**TO DO**
Pick out each line of the records that includes the string "agent", and copy it.

**RECORDS**
━━━━━━━━━━━━━━━━━━━━
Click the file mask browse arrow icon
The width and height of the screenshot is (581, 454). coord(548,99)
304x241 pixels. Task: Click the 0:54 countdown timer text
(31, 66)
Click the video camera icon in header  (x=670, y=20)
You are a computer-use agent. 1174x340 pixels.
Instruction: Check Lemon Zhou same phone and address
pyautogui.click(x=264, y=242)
━━━━━━━━━━━━━━━━━━━━
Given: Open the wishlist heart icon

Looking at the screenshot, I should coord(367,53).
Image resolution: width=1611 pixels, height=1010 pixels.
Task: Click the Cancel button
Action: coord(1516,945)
━━━━━━━━━━━━━━━━━━━━
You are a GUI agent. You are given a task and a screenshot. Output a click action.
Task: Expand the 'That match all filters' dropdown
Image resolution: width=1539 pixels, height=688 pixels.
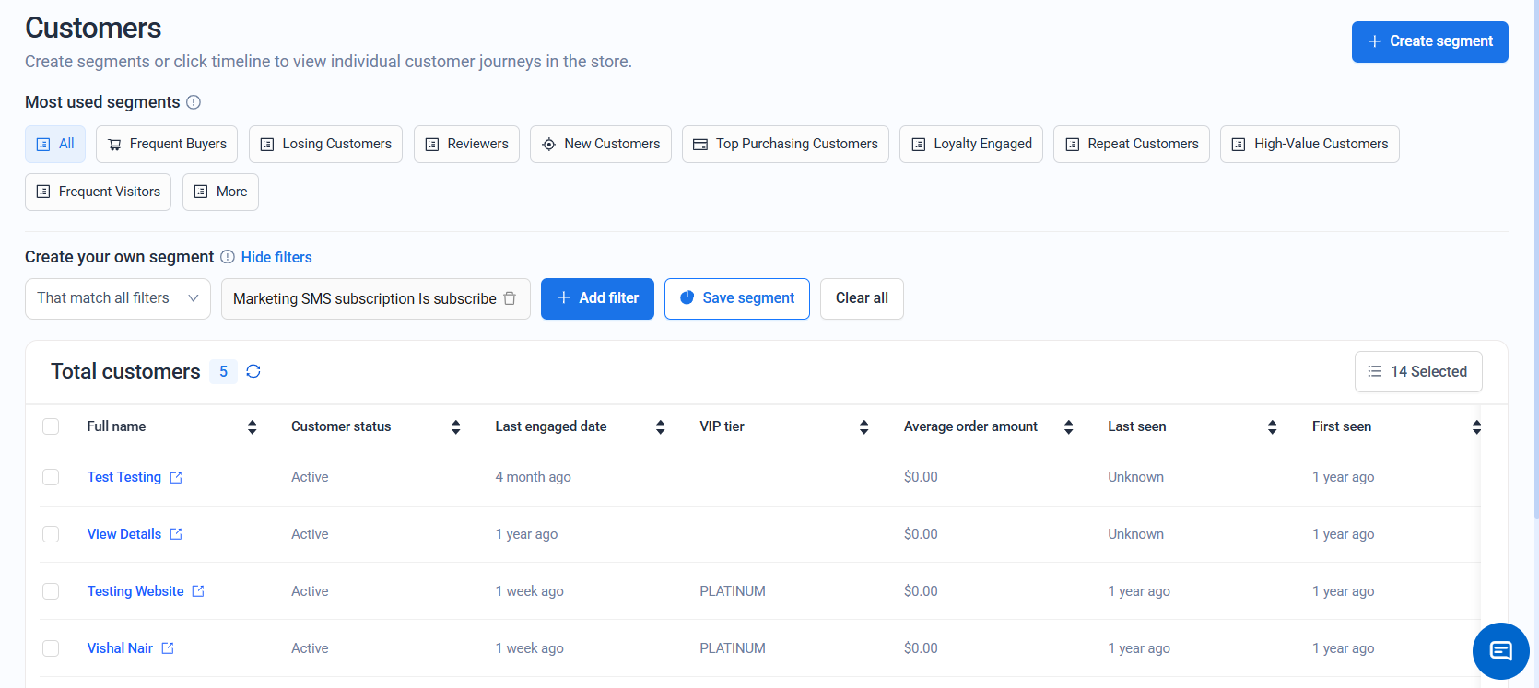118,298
━━━━━━━━━━━━━━━━━━━━
**WRITTEN SOLUTION**
You are a computer-use agent. 1174x340 pixels.
You are a GUI agent. You are given a task and a screenshot. Output a click action.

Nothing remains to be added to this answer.